Intervention de Philippe Gosselin

Séance en hémicycle du mardi 30 avril 2024 à 15h00
Motion de rejet préalable — Discussion générale

Photo issue du site de l'Assemblée nationale ou de WikipediaPhilippe Gosselin :

Après une première tentative infructueuse, que le groupe Les Républicains et moi-même avions soutenue dans le cadre du projet de loi d'orientation et de programmation du ministère de la justice 2023-2027, la question du legal privilege, c'est-à-dire de la confidentialité des consultations juridiques d'entreprises, nous revient, et avec un certain écho, car elle suscite un vif débat. Elle a été âprement débattue en commission des lois, à grand renfort de plaidoiries d'un côté, de réquisitoires de l'autre. Nous avons tout entendu dire de cette mesure, accusée, pêle-mêle, de faire obstacle à l'œuvre de la justice, de favoriser le blanchiment de fonds et les fraudes, de permettre la dissimulation de preuves, et même de créer une boîte noire. Nous venons encore, il y a quelques minutes, d'entendre à peu près la même chose dans la bouche de M. Coulomme. Replantons donc le décor : revenons un peu en arrière.
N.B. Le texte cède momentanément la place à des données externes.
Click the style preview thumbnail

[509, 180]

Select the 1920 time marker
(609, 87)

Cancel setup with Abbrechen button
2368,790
Après l'échec de la tentative que j'ai évoquée, en 2023, le Sénat a réagi. Louis Vogel, sénateur du groupe LR, a déposé une proposition de loi sur le sujet. Adoptée le 14 février dernier au Sénat, elle a pour objectif d'introduire la confidentialité des consultations juridiques des juristes d'entreprise, sans pour autant – j'y insiste – créer une nouvelle profession réglementée du droit.
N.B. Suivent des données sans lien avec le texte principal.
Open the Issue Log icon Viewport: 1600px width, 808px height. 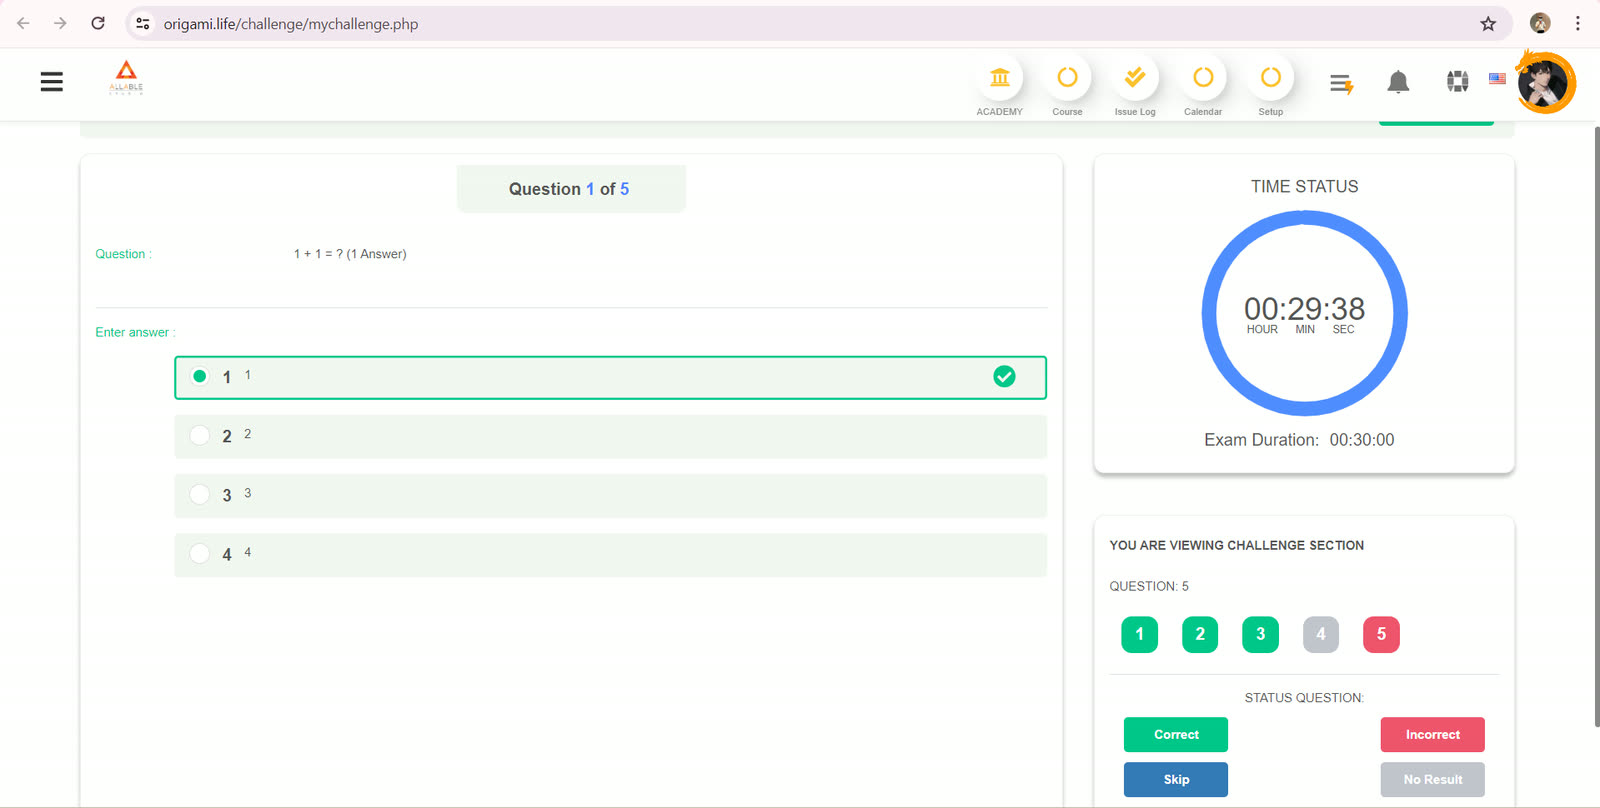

Une proposition de loi identique a été déposée en décembre 2023 à l'Assemblée nationale à l'initiative de Jean Terlier. Elle a été examinée par la commission des lois le 10 avril et a fait l'objet d'un débat assez vif.

J'ai bien entendu les oppositions, en particulier celle des avocats, ou du moins celle de la Conférence des bâtonniers et Conseil national des barreaux. La position du barreau de Paris – faut-il le rappeler ? – est très différente : il est favorable à cette proposition de loi. Je prends ces dissensions très au sérieux, considérant qu'il faut y répondre point par point.

Non, je le répète, la profession de juriste d'entreprise n'est pas une nouvelle profession et la proposition de loi ne la crée pas. Cette profession est reconnue par la loi du 31 décembre 1971 modifiée portant réforme de certaines professions judiciaires et juridiques.

Actuellement, les juristes d'entreprise sont enfermés dans une situation paradoxale, qui est pour eux une difficulté majeure et même existentielle. En effet, ils ont pour mission d'alerter les cadres dirigeants de leur entreprise sur les risques juridiques encourus tout en évitant l'auto-incrimination. Non seulement ce n'est pas simple, mais c'est même la quadrature du cercle. D'ailleurs, les états généraux de la justice avaient amplement souligné cette difficulté et ce paradoxe.

En refusant toute confidentialité aux avis des juristes d'entreprise, la France se met à l'écart d'une grande partie des pays membres de l'Union européenne et de l'OCDE, comme le rapporteur l'a rappelé. Une telle position est curieuse, alors même que reconnaître la confidentialité satisferait pleinement au droit communautaire, en vertu du principe de l'autonomie procédurale des États membres, comme cela a été rappelé dans l'arrêt de la Cour de justice de l'Union européenne du 14 septembre 2010.

On constate, particulièrement ces dernières années, que des directions juridiques – et pas des moindres – s'exilent dans des pays où elles bénéficient de cette protection, par exemple chez nos voisins belges. En outre, les sociétés qui décident de rester en France font parfois le choix de ne pas recruter de juristes français, préférant se tourner vers des avocats anglo-saxons. Cela ne renforce pas l'attractivité du droit continental auquel nous sommes pourtant nombreux à être attachés. S'il est vrai que cela ne nuit pas à l'attractivité globale de la France, qui reste un pays accueillant pour les investisseurs étrangers, c'est néanmoins une question importante.

Je partage cependant la nécessité d'éviter la création d'une nouvelle profession réglementée. C'est la raison pour laquelle, en signe de bonne volonté et pour éviter tout flou, la commission des lois du Sénat, lors de l'examen de la proposition de loi de Louis Vogel, avait supprimé la notion de déontologie. Je pense toutefois que ce point peut être revu. Nous avons avancé en formulant non plus des exigences déontologiques mais des « règles éthiques » ; la différence me paraît ténue. Il me paraît possible de formuler des règles de déontologie car celles-ci ne sont pas par essence les prémices de la création d'une profession réglementée.

Par ailleurs, il ne s'agit nullement d'un cheval de Troie pour introduire l'avocat salarié en entreprise contre lequel, de façon constante et légitime, la profession a toujours manifesté sa ferme opposition – que je partage.